◆ DOCUMENT SECTION:
........
Theatre Review by Michael Dale - February 13, 2025


Bitch
Photo by Eric McNatt
"This is the part of my story I really don't want to talk about," says rebelliously queer and creatively anti-patriarchal music artist Bitch about two-thirds into her funny, touching, and aggressively joyful autobiographical B*tchcraft: A Musical Play, now enjoying a crisp and exhilarating world-premiere mounting at wild project, where general admission tickets go for $35.

Up until that point, the (mostly) solo musical with a book co-authored by Bitch and director Margie Zohn, utilizing the performer's song catalogue (music and lyrics by Bitch, with contributions from other artists), has been a celebration of the rise of a shy, marginalized girl from Michigan finding her voice and, through her music, fashion and moxie, encouraging other shy marginalized people to do the same.

And if it had stayed that way, B*tchcraft would certainly be recommended as a lively and uplifting 80 minutes of theatre. But the part of her story the star doesn't really want to talk about involves the fall–a deep fall involving accusations of being on the wrong side of a human rights issue that has become increasingly more relevant in the past few weeks. And that makes B*tchcraft a musical play not only to be enjoyed, but to be discussed, debated and admired for the artist's bravery in standing center stage and defending her truth.

But we'll get back to that.

Projection designer Brian Pacelli sets the mood upon entering the theater, with the walls decorated in a colorful collage of 1980s spiral notebooks emblazoned with animal illustrations and slogans like "Girls Rule", calling to mind the adolescent-aimed commercial art of Lisa Frank.

Scenic and prop designer Samantha Tutasi has placed a mythical-looking music stand upstage, with a giant pencil hanging above. The play begins with a silent character designated as The Crone (Cary Curran) conjuring up "Li'l Bitch" (known in her youth as Karen Mould) from a sandbox.

"I was a quiet child," she sings while describing growing up with a father whose only use for her was an ability to pour a proper beer and a mother who burdened her with her own frustrations of not becoming a Broadway star. (Sound designer Sean Hagerty supplies voiceovers for these and other supporting characters.) Seems her only real friend growing up was a stuffed Beaver, played silently in enthusiastic life-sized form by Francesca.
........
◆ EXERCISE TASKS:
[A] Return the passage of the theatre review from "But we'll get" up to and including "of Lisa Frank.", copied word for word.
[B] In the theatre review, what is the general admission ticket price at wild project?
[C] Extend the review of B*tchcraft past its last sentence.

◆ DATASET CONTENT:
........
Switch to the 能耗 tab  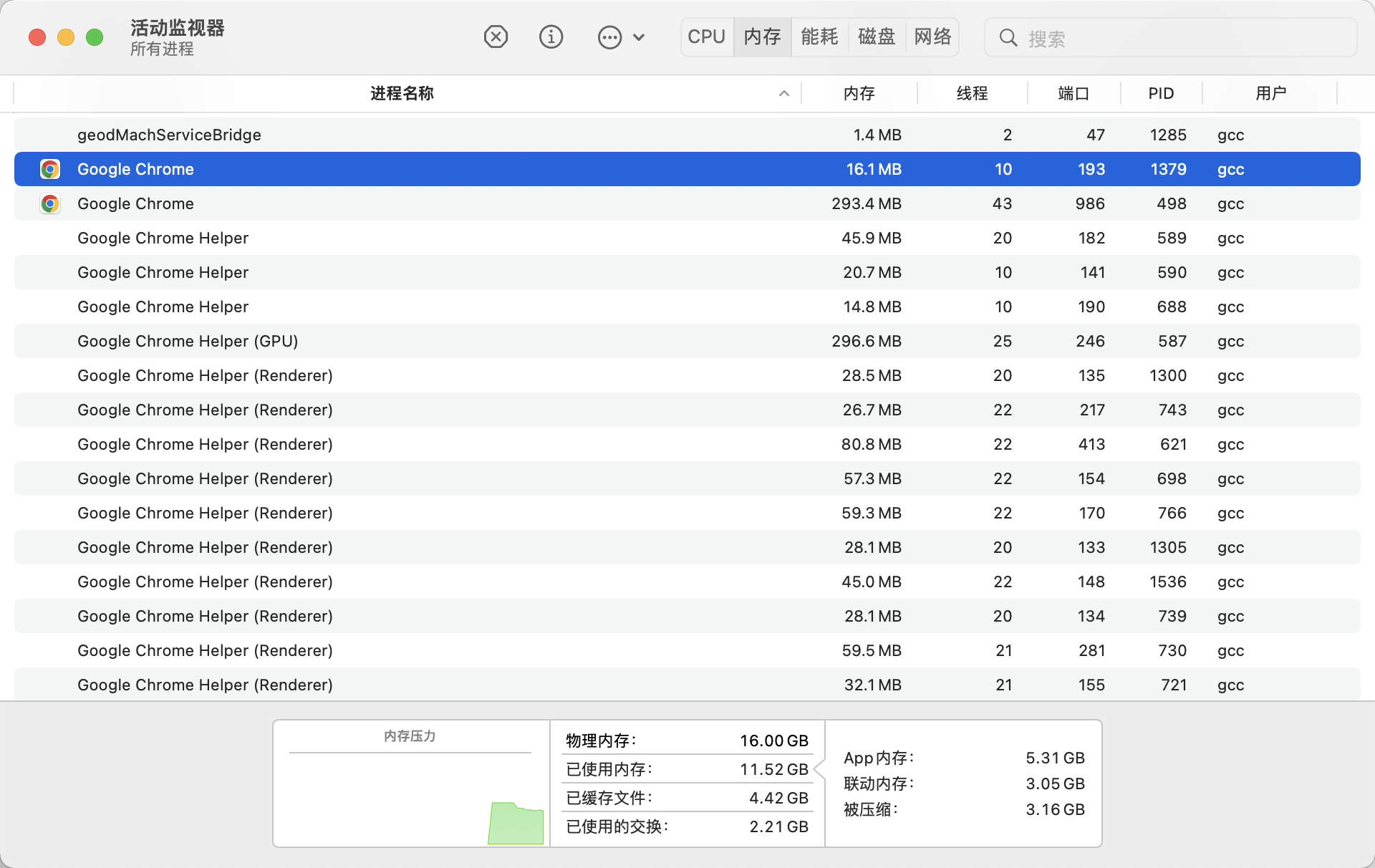tap(819, 37)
........
◆ SOLVED TASKS:
[A]
But we'll get back to that.

Projection designer Brian Pacelli sets the mood upon entering the theater, with the walls decorated in a colorful collage of 1980s spiral notebooks emblazoned with animal illustrations and slogans like "Girls Rule", calling to mind the adolescent-aimed commercial art of Lisa Frank.

[B] $35

[C]
Projections display Karen's playfully colorful childhood bedroom, but when the angst and anger of the awkward child take over, the walls explode with the animated black and white drawings of an artist needing to burst free.

Some of that freedom is expressed by taking classes in her mother's basement tap dance studio (choreography by Michelle Dorrance), but her real passion is set loose when she starts learning to play the violin.

As a college theatre major, she fulfills an academic requirement with Women's Studies 101 ("Your homework for this week is to watch every second of the Anita Hill hearing and try not to throw things at the screen.") and learns that much of her teenage awkwardness came from attempting to minimize her large presence to satisfy the male gaze. This is also where she meets "wild child New Yorker" Danny, "this tough-looking hot possibly a lesbian boy girl that I couldn't stop staring at for the whole class."

Soon Karen and Danny are a loud and boisterously pro-pussy music duo touring the country's queer-friendly venues and Pride celebrations in a tour bus named Camp TWAT (Tenacious Women And Transfolk) as Bitch and Animal, making up new names for the states they play along the way. ("Hello, MissesLicked Me! As you may or may not know, we were kicked out of South Carovagina last night!")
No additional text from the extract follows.